After leaving the Zhang family, several people breathed a sigh of relief.

Xu Zhuo turned his face and glanced at Zhang Zhengde's room, feeling a premonition.

This may be the last time I see Mrs. Zhang.

Sure enough, around eight o'clock in the evening, a few people were having dinner with a group of Wei Junming's apprentices in Rongcheng Weiwei, when the old man received a call from Zhang Yuejin.

Mrs. Zhang passed away at [-]:[-]pm.

In fact, after eating the noodles, the old man didn't wake up after falling asleep, and didn't leave any words.

"My dad passed away very peacefully, thank you, Brother Xu."

After speaking, Zhang Yuejin hung up the phone.

Although he had a lot to say to the old man, he couldn't take care of it at all right now.

Because he has too many things to do.

Putting down the phone, the old man poured a glass of wine and walked to the window sill.

He raised his hand and sprinkled it into the river outside.

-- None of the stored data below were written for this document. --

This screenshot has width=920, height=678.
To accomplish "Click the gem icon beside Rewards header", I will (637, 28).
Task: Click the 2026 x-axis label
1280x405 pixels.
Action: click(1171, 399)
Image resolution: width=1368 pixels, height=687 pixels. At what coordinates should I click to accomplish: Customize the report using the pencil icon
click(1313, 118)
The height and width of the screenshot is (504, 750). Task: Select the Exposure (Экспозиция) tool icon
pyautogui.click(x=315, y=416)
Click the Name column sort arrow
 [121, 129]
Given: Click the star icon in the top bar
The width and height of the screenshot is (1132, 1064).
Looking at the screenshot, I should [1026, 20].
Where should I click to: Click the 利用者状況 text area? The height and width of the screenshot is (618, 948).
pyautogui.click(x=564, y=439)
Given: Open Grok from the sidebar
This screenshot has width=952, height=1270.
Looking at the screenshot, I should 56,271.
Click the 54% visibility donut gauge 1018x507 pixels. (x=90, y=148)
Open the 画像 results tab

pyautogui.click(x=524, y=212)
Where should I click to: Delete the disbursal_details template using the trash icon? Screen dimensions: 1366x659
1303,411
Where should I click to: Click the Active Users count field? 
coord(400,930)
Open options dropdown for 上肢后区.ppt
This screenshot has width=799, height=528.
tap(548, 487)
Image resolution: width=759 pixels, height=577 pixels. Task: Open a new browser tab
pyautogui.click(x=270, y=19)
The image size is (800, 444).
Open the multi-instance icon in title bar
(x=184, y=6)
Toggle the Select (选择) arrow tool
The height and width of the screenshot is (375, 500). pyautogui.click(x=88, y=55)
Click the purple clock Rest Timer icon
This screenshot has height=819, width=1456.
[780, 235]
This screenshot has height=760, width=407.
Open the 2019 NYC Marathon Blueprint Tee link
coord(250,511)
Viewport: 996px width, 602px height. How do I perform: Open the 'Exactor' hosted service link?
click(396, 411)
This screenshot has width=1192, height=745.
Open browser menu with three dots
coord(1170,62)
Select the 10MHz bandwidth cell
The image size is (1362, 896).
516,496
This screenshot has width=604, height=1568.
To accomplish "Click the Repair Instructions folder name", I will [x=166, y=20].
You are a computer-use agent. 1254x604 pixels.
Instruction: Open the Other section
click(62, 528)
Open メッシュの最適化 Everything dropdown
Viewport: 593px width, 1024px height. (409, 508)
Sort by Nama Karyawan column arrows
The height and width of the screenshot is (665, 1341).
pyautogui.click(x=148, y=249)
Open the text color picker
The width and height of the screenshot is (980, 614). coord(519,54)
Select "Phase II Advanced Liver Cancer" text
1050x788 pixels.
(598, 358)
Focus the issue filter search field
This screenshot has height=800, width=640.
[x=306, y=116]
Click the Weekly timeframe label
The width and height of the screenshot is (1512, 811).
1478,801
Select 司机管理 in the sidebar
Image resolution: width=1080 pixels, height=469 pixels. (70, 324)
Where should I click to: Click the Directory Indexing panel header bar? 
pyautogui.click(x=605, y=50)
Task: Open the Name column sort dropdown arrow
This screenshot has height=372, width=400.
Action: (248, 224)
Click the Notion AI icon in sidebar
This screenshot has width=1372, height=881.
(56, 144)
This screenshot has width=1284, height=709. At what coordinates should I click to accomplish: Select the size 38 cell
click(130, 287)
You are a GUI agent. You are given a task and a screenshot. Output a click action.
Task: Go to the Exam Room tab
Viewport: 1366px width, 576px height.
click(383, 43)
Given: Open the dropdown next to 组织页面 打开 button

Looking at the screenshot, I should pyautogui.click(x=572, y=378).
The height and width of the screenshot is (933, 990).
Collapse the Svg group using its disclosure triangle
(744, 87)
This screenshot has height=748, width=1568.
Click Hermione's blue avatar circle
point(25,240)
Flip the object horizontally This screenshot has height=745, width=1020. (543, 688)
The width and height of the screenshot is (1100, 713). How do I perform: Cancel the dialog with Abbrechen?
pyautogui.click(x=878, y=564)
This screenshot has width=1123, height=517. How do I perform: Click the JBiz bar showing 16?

"Uncle Zhang, have a good journey!"

Chapter 483 Lucky Draw!

"The host completes random tasks and obtains a cooking technique. Please click the turntable to draw."

"The host completes random tasks and obtains two famous Shandong dishes. Please click on the turntable to draw."

"The host completes the random task and gets two famous Sichuan dishes. Please click on the turntable to draw."

Lying on the bed in the hotel, Xu Zhuo began to draw rewards for today's mission.

It's surprising that a bowl of fried noodles can get so many rewards.

First draw the skills that Mr. Zhang is good at.

Xu Zhuo looked at the techniques on the turntable, there are steaming, deep-frying, frying, cooking, popping, braising, braising, grilling, boiling, roasting, leaning, frying, simmering, simmering, sugaring...

He took a closer look, and found that these were the techniques of Shandong cuisine.

For example, steaming and grilling are unique cooking techniques of Shandong cuisine.

Mrs. Zhang knows a lot.

Originally, Xu Zhuo felt that rewarding a technique was not enough.

But now it seems that this is not a technique.

This is simply a branch of cuisine.

He shook off the thoughts in his head and prayed in his heart to Mrs. Zhang for protection.

Then I clicked to start, and the pointer turned quickly on the turntable.

In Xu Zhuo's heart, what he wants most is definitely fried and stir-fried. These two techniques are the most commonly used techniques in Lu cuisine, and they are also the most needed in the restaurant at this stage.

Otherwise, frying and burning are also fine, and these two kinds of food are also widely used.

As for grilling and simmering, they are obviously for high-end dishes, and he doesn't really need them.

As a result, the pointer just stopped on Bore.

"Congratulations to the host for obtaining the top-notch Lu cuisine technique—boring."

Stuffing is a very common technique in Shandong cuisine, which is divided into red stew, yellow stew and oil stew.

Such as braised mutton, braised chicken, braised prawns.

Xu Zhuo felt a little disappointed.

But it's nice to have this.

When I go back, I can make braised chicken and sell it.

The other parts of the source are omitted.